Soil respiration is the largest carbon (C) flux from terrestrial ecosystems into the atmosphere. Accurate estimates of the magnitude and distribution of soil respiration are critically important to models of global C cycling and predictions of future climate change. One of the greatest challenges to accurate large-scale estimation of soil respiration is its great spatial heterogeneity at the site level. Our study explored how soil respiration varies in space and the drivers that lead to this variance in a natural subtropical evergreen broadleaf forest in Southern China.
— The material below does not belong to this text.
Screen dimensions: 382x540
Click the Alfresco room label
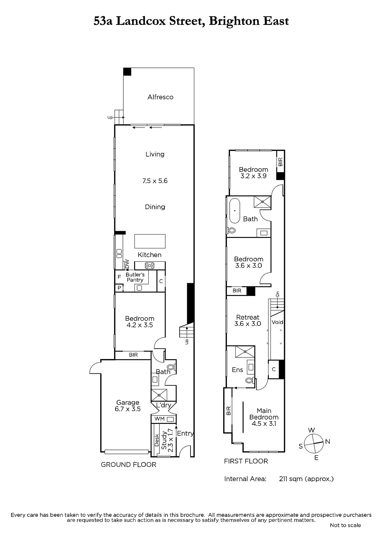(x=160, y=97)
We conducted a two-year soil respiration measurement for 168 randomly selected sampling points in a 4 ha plot. We measured the spatial variance of soil respiration and tested its correlation to a variety of abiotic and biotic factors including topography, aboveground plant community structure, soil environmental factors, soil organic matter, and microbial community structure. We found that soil respiration was highly varied across the study plot, with a spatial variation coefficient (CV) of 32.75%. The structural equation modeling (SEM) analysis showed that elevation influenced tree species diversity, productivity, and soil water content, which in turn affected soil respiration via soil C content, clay content, fungal:bacterial ratio, annual litterfall, and fine root biomass. 31% of the total spatial variation of soil respiration was accounted for in the SEM, mostly by elevation, soil C content, annual litterfall biomass, tree species diversity as estimated by the Simpson's index, and soil water content, with standardized total effects of 0.31, −0.31, 0.29, 0.19, and −0.18, respectively. Our data demonstrated that soil respiration was highly spatially varied at the fine scale, and was primarily regulated by factors of topography and plant community structure. More studies investigating the spatial variation of soil respiration are therefore needed to better understand and assess terrestrial ecosystem C cycling.